SOURCE EXCERPT.
Islam in Kosovo has a long-standing tradition dating back to the Ottoman conquest of the Balkans, including Kosovo. Before the Battle of Kosovo in 1389, the entire Balkan region had been Christianized by both the Western and Eastern Roman Empire. From 1389 until 1912, Kosovo was officially governed by the Muslim Ottoman Empire and, as such, a high level of Islamization occurred. During the time period after World War II, Kosovo was ruled by secular socialist authorities in the Socialist Federal Republic of Yugoslavia (SFRY). During that period, Kosovars became increasingly secularized. After the end of Communist period religion had a revival in Kosovo[2]. Today, 90-92% of Kosovo's population are Muslims, most of whom are ethnic Albanians.[3] There are also Slavic speaking Muslims, who define themselves as Bosniaks and Gorani, and Turks.

History

Map showing percent of Islamic Faith in Kosovo, 2011
Map showing percent of Islamic Faith in Kosovo, 2011

Until the sixteenth century the degree of Islamisation in Kosovo was minimal, and largely confined to urban centres. The pace of conversions to Islam only increased significantly in the second half of the sixteenth century, possibly because converts thus became exempt from the cizje, a protective tax levied only on non-Muslim males. But that was certainly not the only cause of the people turning and believing in Islam.;[4] the tax burden tended to go up as Ottoman power relative to foreign Christian powers came under challenge. So far as Catholic Albanians were concerned, the Catholic church was less powerful and privileged within the Ottoman Empire than the Serbian Orthodox Church (and less well staffed); the Bektashi order of dervishes carried out a conversion campaign which stressed the similarities between their version of Islam and Christianity (the Bektashis drank wine and had a quasi-Trinitarian doctrine).[5] A phenomenon of "crypto-Catholicism" developed in Kosovo Albanian society, where large numbers of people would convert officially to Islam but follow Catholic rites in private. From 1703 ecclesiastical decrees banned this practice and did not accept that crypto-Catholics could receive holy rites.[6] In 1717, Lady Mary Wortley Montagu, wife of the British Ambassador to the Sublime Porte wrote that her Albanian escort from Belgrade to Istanbul claimed to go to the mosque on Fridays and church on Sundays.[7] At any rate, by 1750, most Christian families had converted to Islam, for the benefits of social networking of the citizens and for financial soundness. Albanians in Kosovo who had been passing as Muslims were declaring themselves Catholics (to avoid conscription) as late as 1845.[8]

The Kosovo War

Numerous Albanian cultural sites in Kosovo were destroyed during the Kosovo conflict (1998-1999) which constituted a war crime violating the Hague and Geneva Conventions.[9] Of the 498 mosques in Kosovo that were in active use, the International Criminal Tribunal for the former Yugoslavia (ICTY) documented that 225 mosques sustained damage or destruction by the Yugoslav Serb army.[10] In all, eighteen months of the Yugoslav Serb counterinsurgency campaign between 1998-1999 within Kosovo resulted in 225 or a third out of a total of 600 mosques being damaged, vandalised, or destroyed alongside other Islamic architecture during the conflict.[11][12][10] Sufi lodges (tekkes), Muslim theological schools (madrasas) and Islamic libraries sustained damage or destruction resulting in the loss of rare books, manuscripts and other collections of literature.[13][14] Archives belonging to the Islamic Community of Kosovo with records spanning 500 years were also destroyed.[13][14] During the war, Islamic architectural heritage posed for Yugoslav Serb paramilitary and military forces as Albanian patrimony with destruction of non-Serbian architectural heritage being a methodical and planned component of ethnic cleansing in Kosovo.[11][15] In the aftermath of the war, a wave of revenge attacks on dozens of Serbian Orthodox churches by Muslim Albanians resulting in being damaged or destroyed. These attacks effectively ended after six weeks at the end of August 1999, after appeals by Kosovo's political leaders and by the Mufti.

GIVEN MATERIAL.
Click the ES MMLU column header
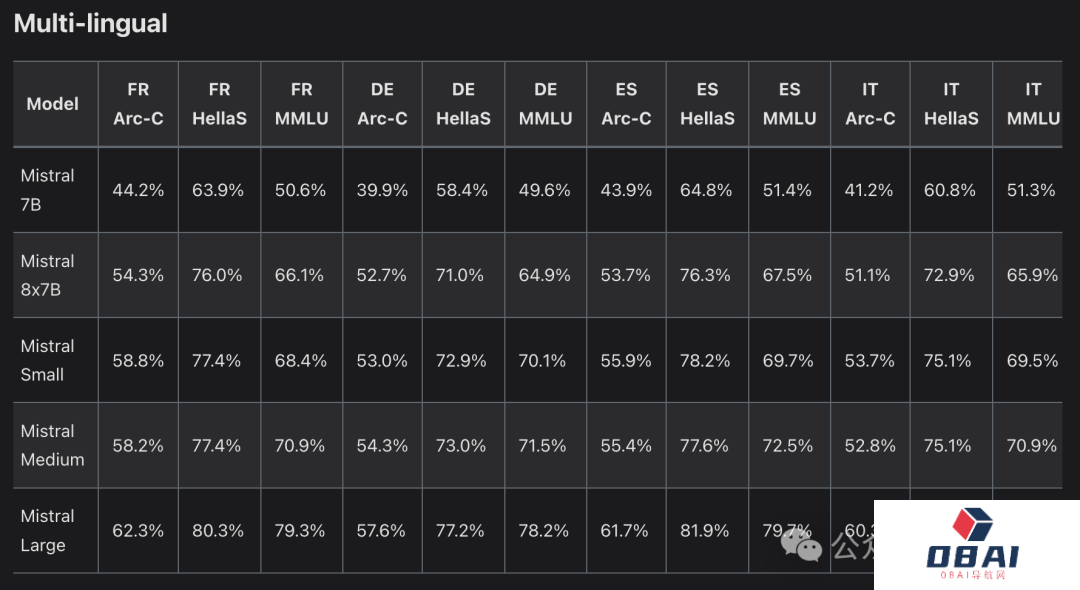This screenshot has height=590, width=1080. [789, 104]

TASKS FOR THIS EXERCISE.
1. From the text on Islam in Kosovo, repeat the passage from "Islam in Kosovo" up to and including "Gorani, and Turks.".
2. Condense the paragraph of the text on Islam in Kosovo that begins "Islam in Kosovo has a long-standing tradition" into a bulleted list that keeps its main facts.
The lines play no part in what follows.

WORKED ANSWERS.
1.
Islam in Kosovo has a long-standing tradition dating back to the Ottoman conquest of the Balkans, including Kosovo. Before the Battle of Kosovo in 1389, the entire Balkan region had been Christianized by both the Western and Eastern Roman Empire. From 1389 until 1912, Kosovo was officially governed by the Muslim Ottoman Empire and, as such, a high level of Islamization occurred. During the time period after World War II, Kosovo was ruled by secular socialist authorities in the Socialist Federal Republic of Yugoslavia (SFRY). During that period, Kosovars became increasingly secularized. After the end of Communist period religion had a revival in Kosovo[2]. Today, 90-92% of Kosovo's population are Muslims, most of whom are ethnic Albanians.[3] There are also Slavic speaking Muslims, who define themselves as Bosniaks and Gorani, and Turks.

2.
- Islam in Kosovo dates back to the Ottoman conquest of the Balkans.
- Before the Battle of Kosovo in 1389, the entire Balkan region had been Christianized by the Western and Eastern Roman Empire.
- The Muslim Ottoman Empire officially governed Kosovo from 1389 until 1912, and a high level of Islamization occurred.
- After World War II, secular socialist authorities in the SFRY ruled Kosovo, and Kosovars became increasingly secularized.
- Religion revived after the Communist period ended.
- Today 90–92% of Kosovo's population is Muslim, mostly ethnic Albanians. There are also Slavic-speaking Muslims who identify as Bosniaks and Gorani, as well as Turks.